Метод определения активности нонсенс-опосредованной деградации мРНК в единичных живых клетках с помощью флуоресцентных белков

Лаборатория генетически кодируемых молекулярных инструментов

Нонсенс-опосредованная деградация мРНК (NMD) является эволюционно консервативным механизмом распознавания и уничтожения транскриптов, несущих преждевременный стоп-кодон. Исследования последних лет показали, что NMD играет важную роль в глобальной регуляции экспрессии генов. Мы разработали новый репортер активности NMD, основанный на флуоресцентных белках. Особенностью данного репортера является возможность количественной оценки активности NMD на уровне единичных живых клеток, что не достигается ни одним из других известных методов. Используя NMD-репортер, мы обнаружили сильные различия активности NMD между линиями клеток млекопитающих. Также, мы впервые обнаружили явление существенной гетерогенности NMD внутри одной линии (например, HEK293, Jurkat, HaCaT), с выявлением субпопуляций клеток с высокой и низкой активностью NMD. Разработанный метод открывает принципиально новые возможности изучения как механизмов регуляции NMD, так и влияния низкой активности NMD на паттерн генной экспрессии и физиологическое состояние клетки.

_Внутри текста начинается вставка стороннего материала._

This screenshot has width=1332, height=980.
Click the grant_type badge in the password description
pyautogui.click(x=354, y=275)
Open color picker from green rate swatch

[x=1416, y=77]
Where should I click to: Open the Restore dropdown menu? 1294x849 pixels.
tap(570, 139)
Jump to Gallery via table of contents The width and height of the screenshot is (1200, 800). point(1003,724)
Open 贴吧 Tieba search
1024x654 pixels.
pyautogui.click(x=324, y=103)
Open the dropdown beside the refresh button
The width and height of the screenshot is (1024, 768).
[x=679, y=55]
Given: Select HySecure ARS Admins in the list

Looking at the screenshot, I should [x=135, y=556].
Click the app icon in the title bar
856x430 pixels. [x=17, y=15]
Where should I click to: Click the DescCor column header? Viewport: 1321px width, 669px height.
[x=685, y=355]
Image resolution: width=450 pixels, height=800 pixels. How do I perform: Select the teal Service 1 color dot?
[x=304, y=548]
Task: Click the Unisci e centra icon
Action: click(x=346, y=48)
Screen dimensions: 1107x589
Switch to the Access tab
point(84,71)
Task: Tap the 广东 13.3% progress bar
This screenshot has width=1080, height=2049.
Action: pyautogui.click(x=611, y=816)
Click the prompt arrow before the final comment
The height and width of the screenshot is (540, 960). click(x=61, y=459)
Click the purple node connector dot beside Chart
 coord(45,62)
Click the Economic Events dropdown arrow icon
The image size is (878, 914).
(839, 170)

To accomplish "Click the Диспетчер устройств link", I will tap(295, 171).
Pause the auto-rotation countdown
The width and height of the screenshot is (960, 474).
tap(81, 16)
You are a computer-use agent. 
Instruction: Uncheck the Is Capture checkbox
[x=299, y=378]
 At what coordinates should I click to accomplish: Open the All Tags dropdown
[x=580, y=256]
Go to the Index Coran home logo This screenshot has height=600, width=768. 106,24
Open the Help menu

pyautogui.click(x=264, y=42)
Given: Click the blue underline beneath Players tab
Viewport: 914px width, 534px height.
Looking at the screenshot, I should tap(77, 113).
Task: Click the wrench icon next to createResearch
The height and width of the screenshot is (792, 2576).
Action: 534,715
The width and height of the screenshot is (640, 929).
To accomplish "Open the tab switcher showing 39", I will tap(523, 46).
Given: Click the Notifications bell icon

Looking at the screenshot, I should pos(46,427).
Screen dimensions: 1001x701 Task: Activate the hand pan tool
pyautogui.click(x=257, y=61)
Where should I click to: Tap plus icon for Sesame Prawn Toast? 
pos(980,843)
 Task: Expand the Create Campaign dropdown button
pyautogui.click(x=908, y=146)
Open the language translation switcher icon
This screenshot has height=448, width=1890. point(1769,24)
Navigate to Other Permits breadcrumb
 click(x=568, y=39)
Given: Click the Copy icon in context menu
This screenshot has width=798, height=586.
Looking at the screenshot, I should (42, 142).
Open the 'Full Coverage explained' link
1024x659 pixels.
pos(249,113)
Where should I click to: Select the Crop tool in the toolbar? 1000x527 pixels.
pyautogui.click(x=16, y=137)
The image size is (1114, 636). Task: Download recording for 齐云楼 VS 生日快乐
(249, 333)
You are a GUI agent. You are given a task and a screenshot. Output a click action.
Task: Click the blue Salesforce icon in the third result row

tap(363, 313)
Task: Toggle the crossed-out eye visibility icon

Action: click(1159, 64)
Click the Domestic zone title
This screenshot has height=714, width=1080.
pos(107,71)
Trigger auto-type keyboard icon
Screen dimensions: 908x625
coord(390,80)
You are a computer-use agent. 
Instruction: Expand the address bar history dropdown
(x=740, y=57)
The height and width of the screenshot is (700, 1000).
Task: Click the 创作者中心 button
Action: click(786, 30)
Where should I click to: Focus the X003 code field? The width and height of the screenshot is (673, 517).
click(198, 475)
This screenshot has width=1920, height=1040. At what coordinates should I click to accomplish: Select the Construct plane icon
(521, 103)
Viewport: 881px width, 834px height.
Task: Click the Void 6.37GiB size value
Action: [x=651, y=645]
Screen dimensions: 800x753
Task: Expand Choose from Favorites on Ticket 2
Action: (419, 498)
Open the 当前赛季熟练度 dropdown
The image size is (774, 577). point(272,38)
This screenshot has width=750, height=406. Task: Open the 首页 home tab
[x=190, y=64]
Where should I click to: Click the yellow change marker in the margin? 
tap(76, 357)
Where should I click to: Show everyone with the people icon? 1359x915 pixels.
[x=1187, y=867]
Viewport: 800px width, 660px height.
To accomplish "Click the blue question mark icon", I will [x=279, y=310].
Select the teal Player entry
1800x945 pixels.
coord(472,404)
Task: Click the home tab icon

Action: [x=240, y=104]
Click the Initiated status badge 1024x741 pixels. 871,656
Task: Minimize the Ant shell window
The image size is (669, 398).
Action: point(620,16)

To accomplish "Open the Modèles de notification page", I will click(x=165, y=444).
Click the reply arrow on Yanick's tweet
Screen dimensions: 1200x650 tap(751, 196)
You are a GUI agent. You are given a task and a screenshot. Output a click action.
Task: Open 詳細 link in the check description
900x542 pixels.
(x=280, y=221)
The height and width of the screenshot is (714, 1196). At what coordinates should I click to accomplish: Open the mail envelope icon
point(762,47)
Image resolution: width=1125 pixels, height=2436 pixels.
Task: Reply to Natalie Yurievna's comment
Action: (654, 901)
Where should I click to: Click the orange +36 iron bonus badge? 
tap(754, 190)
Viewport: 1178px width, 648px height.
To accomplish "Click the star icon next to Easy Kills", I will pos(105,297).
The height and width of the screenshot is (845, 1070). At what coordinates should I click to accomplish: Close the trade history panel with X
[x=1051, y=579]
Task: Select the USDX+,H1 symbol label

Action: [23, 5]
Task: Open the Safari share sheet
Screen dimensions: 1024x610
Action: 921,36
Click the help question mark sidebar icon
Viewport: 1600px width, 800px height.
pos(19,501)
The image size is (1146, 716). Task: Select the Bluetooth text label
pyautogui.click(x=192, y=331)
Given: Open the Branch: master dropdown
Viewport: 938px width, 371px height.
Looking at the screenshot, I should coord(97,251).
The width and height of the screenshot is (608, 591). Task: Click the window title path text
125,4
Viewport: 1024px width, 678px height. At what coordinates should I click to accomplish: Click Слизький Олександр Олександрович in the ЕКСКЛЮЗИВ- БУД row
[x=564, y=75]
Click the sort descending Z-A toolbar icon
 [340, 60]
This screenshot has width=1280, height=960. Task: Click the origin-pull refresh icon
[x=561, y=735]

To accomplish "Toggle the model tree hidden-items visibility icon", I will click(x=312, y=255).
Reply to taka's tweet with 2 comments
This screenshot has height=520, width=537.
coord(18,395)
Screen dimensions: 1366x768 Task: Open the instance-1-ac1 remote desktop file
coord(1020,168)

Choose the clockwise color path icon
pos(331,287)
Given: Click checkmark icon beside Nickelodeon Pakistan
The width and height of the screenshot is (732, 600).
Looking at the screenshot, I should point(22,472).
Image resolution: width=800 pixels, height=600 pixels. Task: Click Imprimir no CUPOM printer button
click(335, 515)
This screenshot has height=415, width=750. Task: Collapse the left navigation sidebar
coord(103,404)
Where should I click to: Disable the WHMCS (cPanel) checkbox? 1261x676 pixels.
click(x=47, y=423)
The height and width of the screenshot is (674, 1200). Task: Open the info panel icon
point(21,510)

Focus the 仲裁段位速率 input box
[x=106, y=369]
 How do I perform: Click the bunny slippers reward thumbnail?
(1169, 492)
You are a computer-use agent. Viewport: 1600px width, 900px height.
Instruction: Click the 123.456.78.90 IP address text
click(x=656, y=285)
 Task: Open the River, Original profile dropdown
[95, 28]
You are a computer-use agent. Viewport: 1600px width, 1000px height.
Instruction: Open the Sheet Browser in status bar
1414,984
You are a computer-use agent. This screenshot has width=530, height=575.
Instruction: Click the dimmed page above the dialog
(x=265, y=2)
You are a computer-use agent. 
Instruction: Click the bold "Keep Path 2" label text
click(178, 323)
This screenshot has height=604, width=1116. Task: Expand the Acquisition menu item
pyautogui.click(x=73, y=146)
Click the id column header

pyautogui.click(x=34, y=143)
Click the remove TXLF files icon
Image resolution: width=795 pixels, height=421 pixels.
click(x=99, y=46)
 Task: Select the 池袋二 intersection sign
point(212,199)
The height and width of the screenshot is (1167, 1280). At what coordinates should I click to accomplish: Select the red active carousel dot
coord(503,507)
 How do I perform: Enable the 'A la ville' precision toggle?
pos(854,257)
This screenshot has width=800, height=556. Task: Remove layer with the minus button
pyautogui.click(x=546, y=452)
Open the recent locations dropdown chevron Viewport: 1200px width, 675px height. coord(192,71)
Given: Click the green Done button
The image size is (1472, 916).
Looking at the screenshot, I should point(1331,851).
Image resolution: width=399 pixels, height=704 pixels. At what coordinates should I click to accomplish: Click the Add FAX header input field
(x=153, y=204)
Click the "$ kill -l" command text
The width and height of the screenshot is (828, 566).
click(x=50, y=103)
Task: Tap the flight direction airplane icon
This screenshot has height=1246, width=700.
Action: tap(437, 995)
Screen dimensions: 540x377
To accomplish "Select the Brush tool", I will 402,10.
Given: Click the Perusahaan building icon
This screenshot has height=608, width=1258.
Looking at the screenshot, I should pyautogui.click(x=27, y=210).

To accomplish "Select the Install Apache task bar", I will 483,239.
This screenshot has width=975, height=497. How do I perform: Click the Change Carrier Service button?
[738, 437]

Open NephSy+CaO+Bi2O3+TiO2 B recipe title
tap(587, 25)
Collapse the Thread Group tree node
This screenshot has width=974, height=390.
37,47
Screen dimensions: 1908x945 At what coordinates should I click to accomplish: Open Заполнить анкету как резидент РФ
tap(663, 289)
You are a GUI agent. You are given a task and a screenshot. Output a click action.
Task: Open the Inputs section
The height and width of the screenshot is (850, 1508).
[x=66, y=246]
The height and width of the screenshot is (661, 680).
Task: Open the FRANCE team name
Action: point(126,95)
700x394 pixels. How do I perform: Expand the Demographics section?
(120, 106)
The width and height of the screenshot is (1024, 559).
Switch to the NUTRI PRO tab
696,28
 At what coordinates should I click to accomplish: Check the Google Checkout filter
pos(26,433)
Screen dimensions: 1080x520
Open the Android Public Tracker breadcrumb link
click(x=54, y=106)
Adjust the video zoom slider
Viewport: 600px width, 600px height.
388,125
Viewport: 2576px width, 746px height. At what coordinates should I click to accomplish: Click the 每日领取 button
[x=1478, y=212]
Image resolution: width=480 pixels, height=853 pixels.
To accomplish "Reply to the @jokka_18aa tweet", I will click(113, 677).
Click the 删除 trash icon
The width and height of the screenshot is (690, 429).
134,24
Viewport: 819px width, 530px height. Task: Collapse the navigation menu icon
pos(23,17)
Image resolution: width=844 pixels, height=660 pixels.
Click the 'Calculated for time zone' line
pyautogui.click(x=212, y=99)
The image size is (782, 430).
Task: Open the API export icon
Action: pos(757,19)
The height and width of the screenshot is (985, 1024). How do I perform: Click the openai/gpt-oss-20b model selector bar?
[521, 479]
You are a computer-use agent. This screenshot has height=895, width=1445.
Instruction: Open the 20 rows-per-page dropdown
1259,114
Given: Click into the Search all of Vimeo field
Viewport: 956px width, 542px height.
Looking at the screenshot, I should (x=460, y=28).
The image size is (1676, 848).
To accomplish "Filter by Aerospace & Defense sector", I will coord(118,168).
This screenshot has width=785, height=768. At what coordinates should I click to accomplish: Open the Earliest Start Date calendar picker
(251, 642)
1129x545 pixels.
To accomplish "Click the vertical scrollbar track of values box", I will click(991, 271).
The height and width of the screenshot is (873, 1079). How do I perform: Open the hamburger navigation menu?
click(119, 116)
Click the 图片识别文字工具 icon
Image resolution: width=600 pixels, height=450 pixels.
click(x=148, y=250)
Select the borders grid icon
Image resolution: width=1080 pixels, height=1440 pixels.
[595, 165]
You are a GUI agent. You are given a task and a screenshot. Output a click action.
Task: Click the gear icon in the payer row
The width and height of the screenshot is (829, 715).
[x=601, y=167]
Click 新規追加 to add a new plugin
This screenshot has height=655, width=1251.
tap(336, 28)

Новый фототоксичный флуоресцентный биомаркер с Trp-содержащим хромофором

Лаборатория рентгеноструктурных исследований биополимеров

Методом рентгеноструктурного анализа установлены пространственные структуры двух новых фототоксичных оранжевых флуоресцентых белков (ФБ) – димерного KillerOrange и мономерного mKillerOrange при разрешении 1.81Å и 1.57 Å, соответственно. Это первые белковые фотосенситазеры на основе триптофан содержащего хромофора (Gln65-Trp66-Gly67), проявляющие флуоресценцию в оранжевой области спектра. Структуры обоих ФБ имеют внутренний проходящий вдоль оси β-бочонка канал с цепочкой связанных водородными связями молекул воды, обеспечивающей транспорт фотоиндуцированных реакционных форм кислорода.  Trp66 хромофора у KillerOrange/mKillerOrange принимает необычную высокоэнергетичную транс-цис конформацию, стабилизированную Н-связью с ближайшим остатком Gln159. Найденный транс-цис изомер является первым примером среди всех известных изомеров установленных для хромофоров на основе Trp. Предполагается, что это конформационное состояние является ключевым структурным фактором для генерации яркой оранжевой эмиссии и фототоксичности.